Quarterly Outlook
Macro Outlook: The US rate cut cycle has begun
Peter Garnry
Chief Investment Strategist
Chief Macro Strategist
Summary: The USD moves back into broad rally mode on the latest general dip in risk sentiment, but the JPY proves even more sensitive to the intermarket backdrop. Within the G10 currencies the AUD and CAD appear ready for new cycle lows on any further concern for the outlook from here, while EM currencies are also feeling fresh strain.
Trading interest
HSBC announced an ugly $7.3 billion writedown and massive layoffs and Apple warned on Q1 revenues overnight, developments that have set a negative tone for the market action this morning. Equities are down modestly, but safe haven bonds are sending a more pointed risk-off signal as we never saw much consolidation recently in the first place. The US is getting back to work today after a long weekend, the 30-year benchmark is down challenging below the 2.00% level and is a mere 10 basis points from the all-time low from late August of last year near 1.90%. Risk-sensitive currencies across EM and within the G10 are generally weak, with AUDUSD back below 0.6700 in early trading and Asian EM threatening new lows for the cycle. The Chinese renminbi is trading weaker, with USDCNY once again poking above 7.00 this morning.

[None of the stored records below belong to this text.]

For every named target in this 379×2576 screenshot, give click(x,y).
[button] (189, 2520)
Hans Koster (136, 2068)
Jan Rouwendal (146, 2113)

We prefer to take out cue from the safe haven bond developments for now and look for the risk of a broadening and deepening risk off response until policymakers reply in force. The flattening US yield curve suggests that the Fed is behind the curve, but the Powell Fed may have a hard time sending an easing measure without sufficient distress in risky assets, given fears recognized by some Fed officials that its guidance and actions so far have already inflated a bubble. Data up later today is second-tier stuff, but still interesting to get a look at the first regional Empire manufacturing survey for February from the US out later, while the more interesting data awaits on Friday in the form of flash PMI out of Japan and Europe on Friday. A story out of Japan showing the potential for not just external disruption but disruption to the domestic economy was the cancellation of public participation in the popular Tokyo marathon, scheduled for March 1.
Chart: USDCAD
USDCAD has quietly consolidated in a fairly tight range relative to the recent chunky rally off the lows as the market has repriced the loonie lower due to the huge sell-off in crude oil and as the risk from here is that the Bank of Canada is the G10 central bank with the most cutting potential should the outlook weaken further. There is a considerable overhead resistance zone into 1.3350 or so, which the pair will have to clear for a shot at 1.3500+.
The G-10 rundown
USD – the greenback outpaced marginally by the JPY but strength showed clear broadening against smaller G10 and EM currencies on this latest whiff of risk off. Watch out for Trump railing against the new highs in the USD at some point if the equities falter more than a percent or two.
EUR – the euro weak versus traditional safe havens and the US dollar here, but may fail to lead the race to the bottom if broader risk sentiment weakens further as the smaller currencies should prove more vulnerable in such conditions.
JPY – the yen should continued strength here, broadly speaking, as long as the bid for safe haven bonds persists. The strength could pick-up more forcefully as the long US T-bond threatens the cycle lows in yields. EURJPY back in play to the downside on further drops in bond yields.
GBP – the recent sterling recovery and hopes for generous fiscal outlays when the (likely delayed) UK budget is announced next month may not sit well with a retrenchment in risk appetite – but still prefer to remain constructive on sterling in EURGBP
CHF – EURCHF close to the lows for the cycle and seems to find downside as the default direction regardless of the backdrop – 1.0500 may be the next psychological target for bears.
AUD – the Aussie looking weak and ready for new cycle lows in AUDUSD and elsewhere (consider AUDJPY shorts, for example) on the market’s possibly insufficient pricing in of more widespread fall-out to the outlook from the coronavirus outbreak, not to mention Australia’s existing vulnerabilities from its domestic credit cycle.
CAD – the USDCAD consolidation has proven orderly and shallow, keeping bulls in the driver’s seat, though we need to take out the heavy overhead resistance from 1.3300-1.3350 to get the trending ball rolling.
NZD – the kiwi outpacing the Aussie overnight, likely on the Australian economy’s greater sensitivity to the outlook for China, but the overnight in NZDUSD should embolden the bears there.
SEK – the volatile Swedish Unemployment Rate series just outdid itself this morning with a 7.5% print after , although the seasonally adjusted figure was 7.1% vs. 6.9% expected (and 6.6% last month).Given the backdrop of weaker sentiment, the market defaulted to selling SEK, but EURSEK only threatens a reversal if it trades well back above 10.60.
NOK – ugly shift overnight in risk sentiment and EURNOK pulled hard away from the key 10.00 level – the obvious downside catalyst – which underlines risk of test of highs and beyond if we finally see some retrenchment in risk.